- _TASK GOAL_
Rewrite the records below, substituting "desktop automation agent" for every occurrence of "computer-use agent" and leaving everything else unchanged.

================================

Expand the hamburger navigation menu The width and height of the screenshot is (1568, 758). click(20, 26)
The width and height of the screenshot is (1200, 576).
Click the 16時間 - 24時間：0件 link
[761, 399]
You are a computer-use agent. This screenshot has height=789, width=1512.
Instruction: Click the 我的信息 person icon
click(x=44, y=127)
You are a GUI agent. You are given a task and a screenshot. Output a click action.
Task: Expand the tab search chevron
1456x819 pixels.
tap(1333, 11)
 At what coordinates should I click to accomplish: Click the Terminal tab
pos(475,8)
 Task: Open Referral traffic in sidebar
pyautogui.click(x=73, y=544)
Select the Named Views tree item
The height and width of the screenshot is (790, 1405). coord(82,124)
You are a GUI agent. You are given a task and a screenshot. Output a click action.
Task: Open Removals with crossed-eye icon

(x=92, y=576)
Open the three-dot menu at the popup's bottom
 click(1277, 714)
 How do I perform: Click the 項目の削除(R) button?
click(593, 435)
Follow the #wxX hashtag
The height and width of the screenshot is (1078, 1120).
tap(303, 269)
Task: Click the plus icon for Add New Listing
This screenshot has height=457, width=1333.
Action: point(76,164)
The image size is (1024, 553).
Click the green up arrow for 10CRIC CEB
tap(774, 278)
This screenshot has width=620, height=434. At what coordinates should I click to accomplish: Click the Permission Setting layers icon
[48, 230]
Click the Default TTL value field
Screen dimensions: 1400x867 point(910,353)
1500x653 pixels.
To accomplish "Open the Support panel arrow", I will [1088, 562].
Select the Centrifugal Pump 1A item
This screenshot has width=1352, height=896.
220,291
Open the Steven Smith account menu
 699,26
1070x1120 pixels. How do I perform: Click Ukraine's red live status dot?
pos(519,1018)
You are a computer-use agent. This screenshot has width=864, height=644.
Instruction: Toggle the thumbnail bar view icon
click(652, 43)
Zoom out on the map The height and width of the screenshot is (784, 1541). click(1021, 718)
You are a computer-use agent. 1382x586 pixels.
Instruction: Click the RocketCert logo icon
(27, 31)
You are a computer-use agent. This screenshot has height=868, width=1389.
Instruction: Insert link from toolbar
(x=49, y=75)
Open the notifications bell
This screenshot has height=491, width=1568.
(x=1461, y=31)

================================

- _WRITTEN RESPONSE_
Expand the hamburger navigation menu The width and height of the screenshot is (1568, 758). click(20, 26)
The width and height of the screenshot is (1200, 576).
Click the 16時間 - 24時間：0件 link
[761, 399]
You are a desktop automation agent. This screenshot has height=789, width=1512.
Instruction: Click the 我的信息 person icon
click(x=44, y=127)
You are a GUI agent. You are given a task and a screenshot. Output a click action.
Task: Expand the tab search chevron
1456x819 pixels.
tap(1333, 11)
 At what coordinates should I click to accomplish: Click the Terminal tab
pos(475,8)
 Task: Open Referral traffic in sidebar
pyautogui.click(x=73, y=544)
Select the Named Views tree item
The height and width of the screenshot is (790, 1405). coord(82,124)
You are a GUI agent. You are given a task and a screenshot. Output a click action.
Task: Open Removals with crossed-eye icon

(x=92, y=576)
Open the three-dot menu at the popup's bottom
 click(1277, 714)
 How do I perform: Click the 項目の削除(R) button?
click(593, 435)
Follow the #wxX hashtag
The height and width of the screenshot is (1078, 1120).
tap(303, 269)
Task: Click the plus icon for Add New Listing
This screenshot has height=457, width=1333.
Action: point(76,164)
The image size is (1024, 553).
Click the green up arrow for 10CRIC CEB
tap(774, 278)
This screenshot has width=620, height=434. At what coordinates should I click to accomplish: Click the Permission Setting layers icon
[48, 230]
Click the Default TTL value field
Screen dimensions: 1400x867 point(910,353)
1500x653 pixels.
To accomplish "Open the Support panel arrow", I will [1088, 562].
Select the Centrifugal Pump 1A item
This screenshot has width=1352, height=896.
220,291
Open the Steven Smith account menu
 699,26
1070x1120 pixels. How do I perform: Click Ukraine's red live status dot?
pos(519,1018)
You are a desktop automation agent. This screenshot has width=864, height=644.
Instruction: Toggle the thumbnail bar view icon
click(652, 43)
Zoom out on the map The height and width of the screenshot is (784, 1541). click(1021, 718)
You are a desktop automation agent. 1382x586 pixels.
Instruction: Click the RocketCert logo icon
(27, 31)
You are a desktop automation agent. This screenshot has height=868, width=1389.
Instruction: Insert link from toolbar
(x=49, y=75)
Open the notifications bell
This screenshot has height=491, width=1568.
(x=1461, y=31)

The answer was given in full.